I’ve written about many books on this blog. I assure you I’ve read all of them. I even read most of Bayard’s but I did skip a few chapters and skimmed others. I think the author would be proud of me. On the one hand, the book made me think that literary criticism is an absolutely vacuous activity. On the other hand, Bayard emphasizes the non-static nature of a book. Read or not, it provides a jumping point to talk about opinions, ideas, musings, speculations, and engage in other human-like activities. It seems apt that books, read or unread, can promote the idealism of the humanities. Or it might just be a load of rubbish.
Ideas are two-faced. Janus-like. That was my biggest takeaway from Bayard’s musings. Two people can have completely different ideas when encountering some reading material, especially if they differ greatly in their backgrounds. There’s a most amusing chapter cherry-picking conversations that an anthropologist has with the Tiv tribe in Africa where she tries to tell them (or perhaps sell them) on the universal human tale of Hamlet. The Tiv may disagree with the typical literature interpretations you might encounter in a college classroom but they interact with the story nevertheless as they ridicule its tropes. I have never read Hamlet although I know enough of the story to quote from it.

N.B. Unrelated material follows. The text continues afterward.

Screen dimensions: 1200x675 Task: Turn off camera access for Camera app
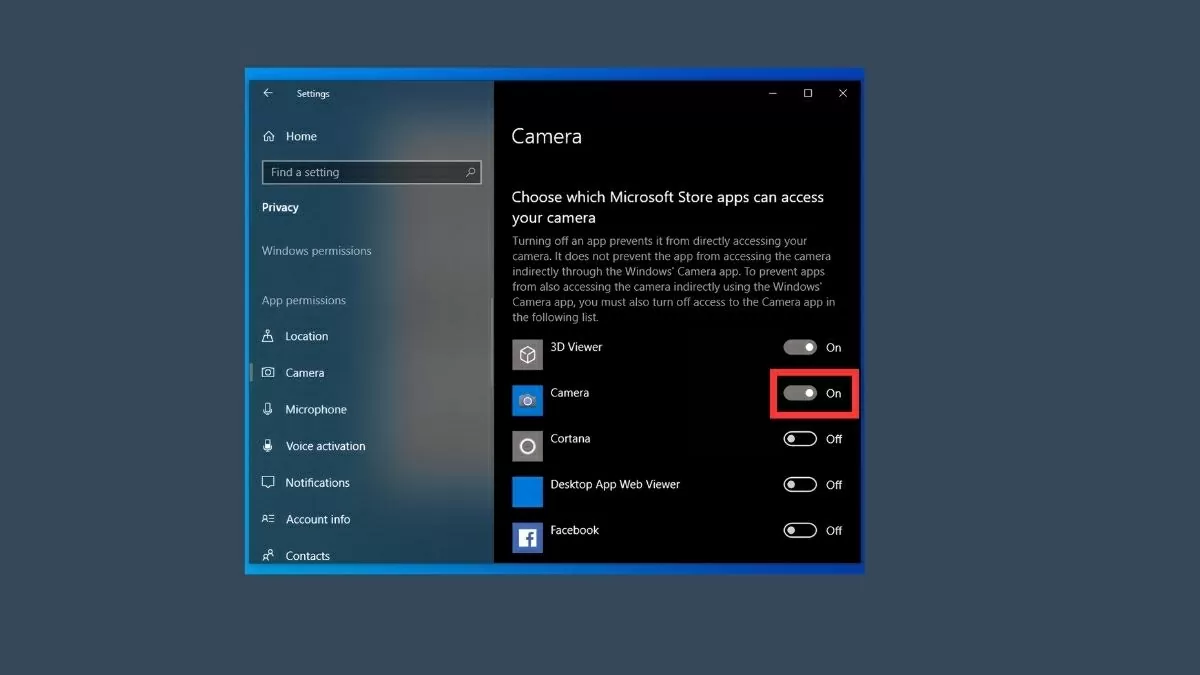pos(800,393)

The other interesting idea comes in the very first chapter with quotes from a book that I hadn’t heard of, The Man Without Qualities by Robert Musil. In it, there is a most peculiar librarian who pointedly never reads any book in the library other the table of contents so that the book can be situated with other books it is related to. An exasperated patron wants to know why. The librarian says that were he to read the actual book, he might “lose perspective”. That sounds preposterous but it turns out the librarian in fact loves all books, so much so, that “incites him to remain prudently on their periphery, for fear that too pronounced an interest in one of them might cause him to neglect the others.” By taking a step back and having a more expansive view, it is the dynamic relationship between books that is more important than one book’s particular content. It’s holistic knowledge by taking preservation of the whole to the extreme.
Most books have not been read by most people. And if you do read a book, you begin to forget the moment you start reading. I find this to be more and more true as I’ve aged. I retain the gist of books, stories, TV shows, movies, but I’ve forgotten the details. If enough time has passed, I can’t even tell you the gist. I could consult my blog to reacquaint myself with what I thought of it back when I read it the first time, but a second reading might induce a different response. I’m a different person now than when I first read the book and may interact with it differently as my constellation of ideas has shifted over time. But I don’t think I will ever be like Musil’s librarian. I love the pleasure of reading a book even if it means I miss out on others. Or even re-reading. Since skimming Bayard’s book, I have a hankering to re-read the Harry Potter series. Fresh eyes might provide more fodder for my blog!